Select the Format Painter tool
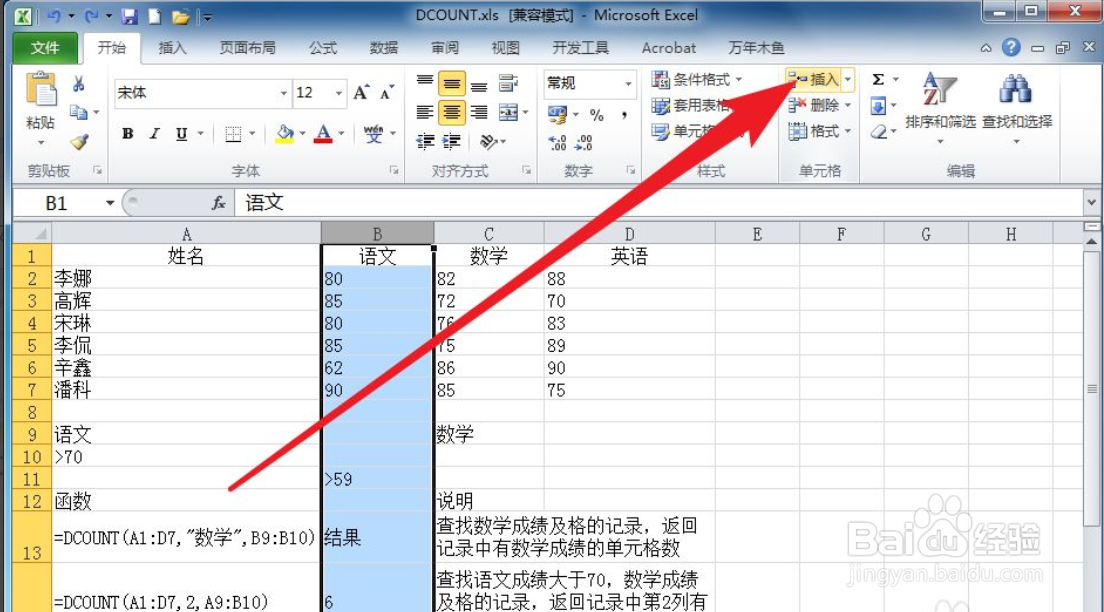 (79, 140)
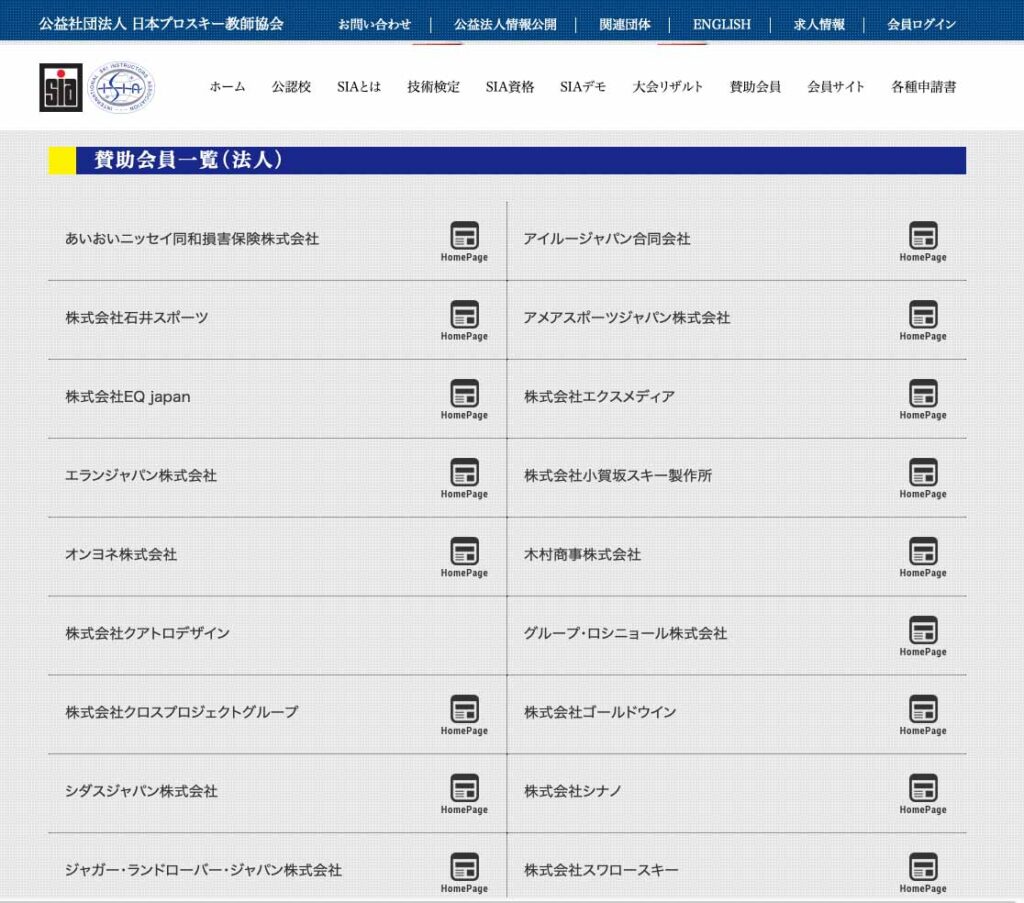Screen dimensions: 1024x903
Task: Open the ホーム menu item
Action: 227,87
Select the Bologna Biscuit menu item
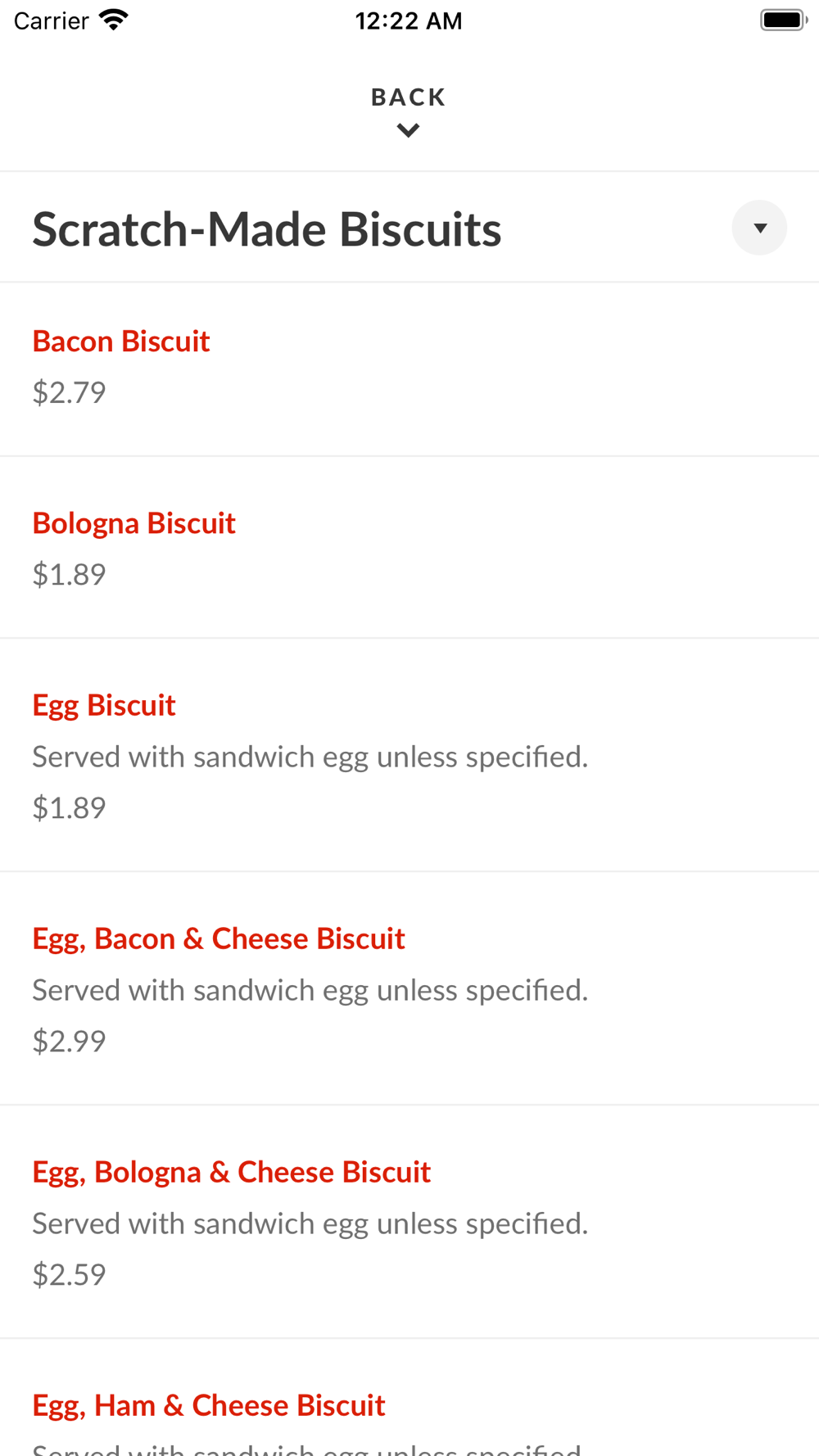 [133, 523]
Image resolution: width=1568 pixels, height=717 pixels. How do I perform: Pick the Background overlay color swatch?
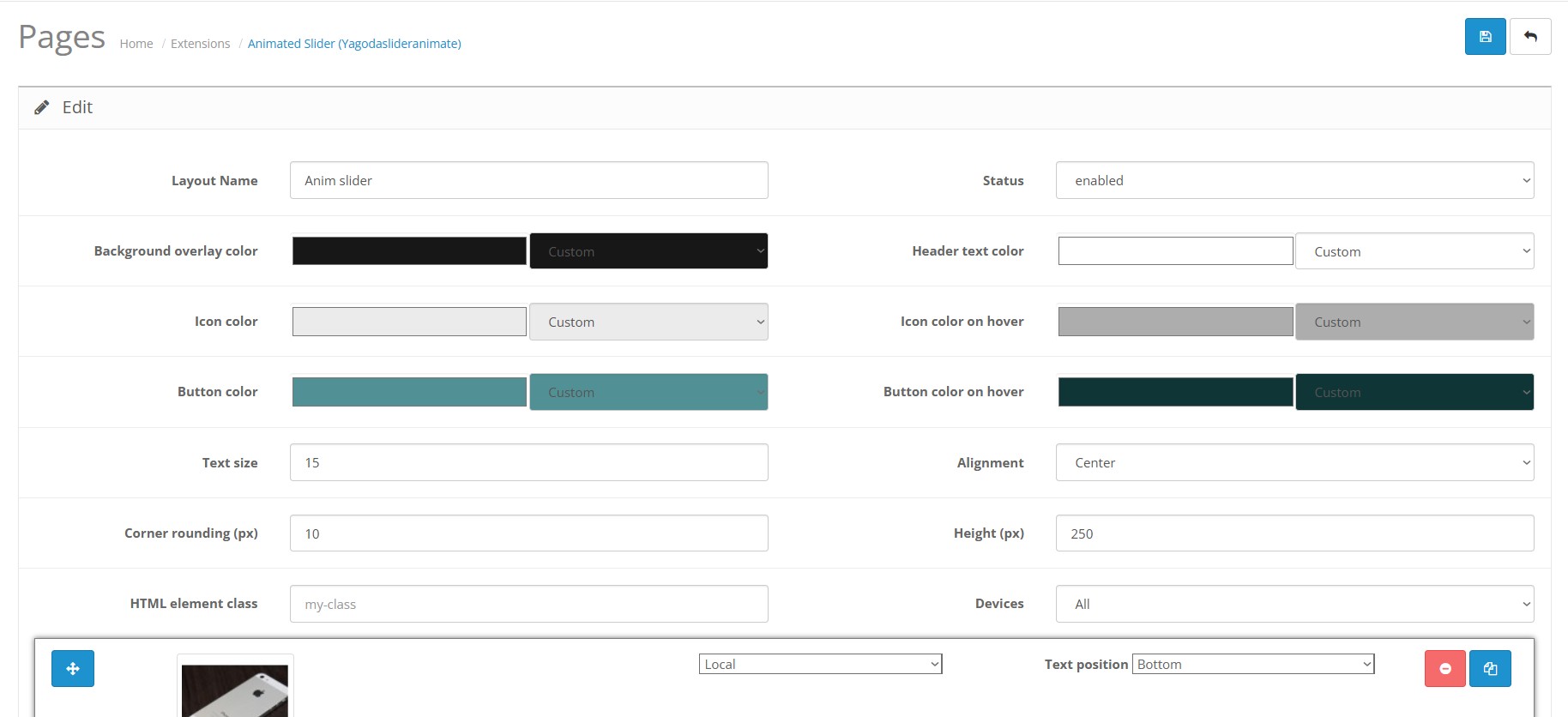click(409, 251)

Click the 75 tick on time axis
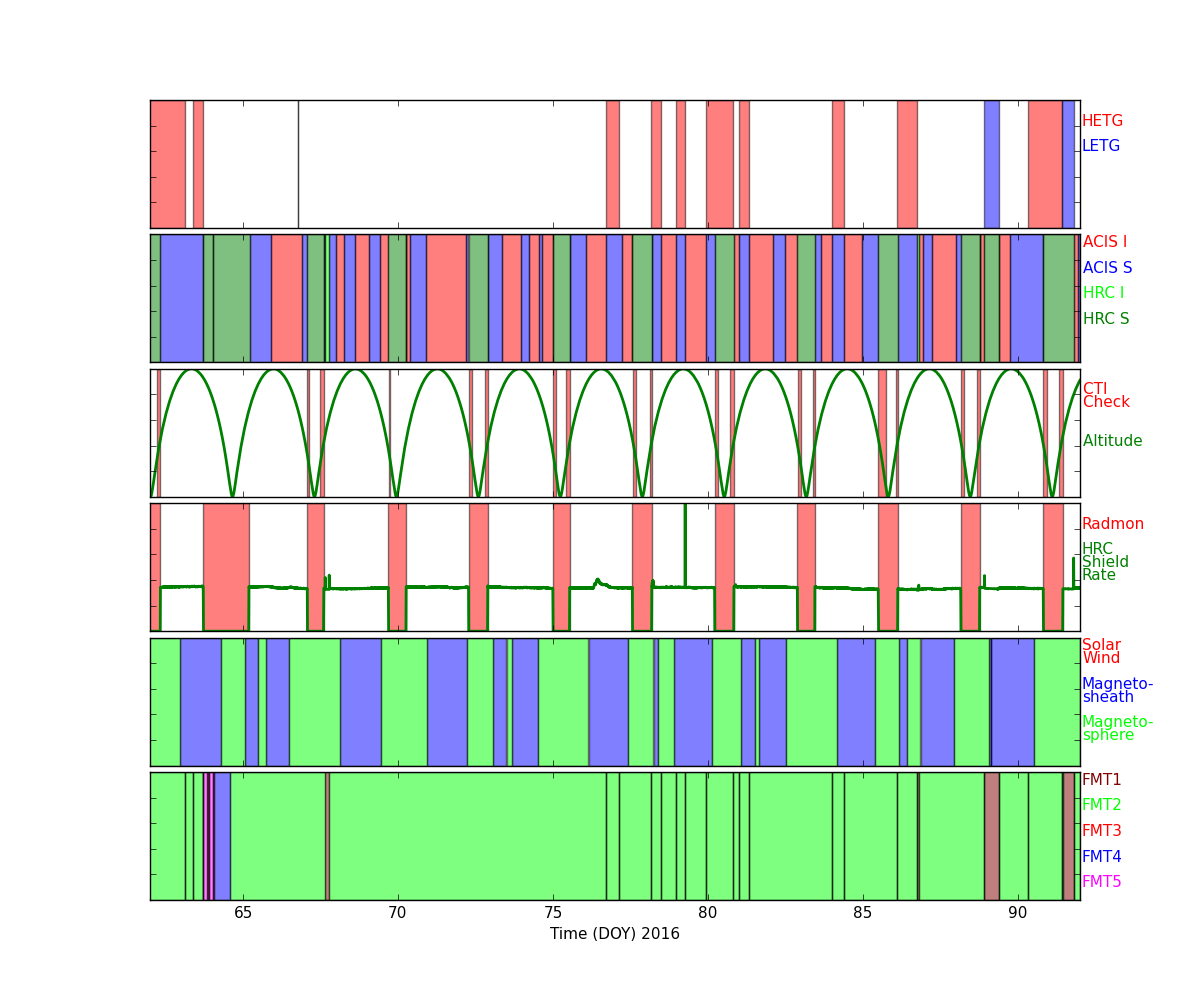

··········

◆ WORK REQUIRED ◆
Repeat the material verbatim but without any of its pictures.

◆ EXERCISE SOLUTION ◆
Select the Format Painter tool
 (79, 140)
Screen dimensions: 1024x903
Task: Open the ホーム menu item
Action: 227,87
Select the Bologna Biscuit menu item
 [133, 523]
Image resolution: width=1568 pixels, height=717 pixels. How do I perform: Pick the Background overlay color swatch?
click(409, 251)

Click the 75 tick on time axis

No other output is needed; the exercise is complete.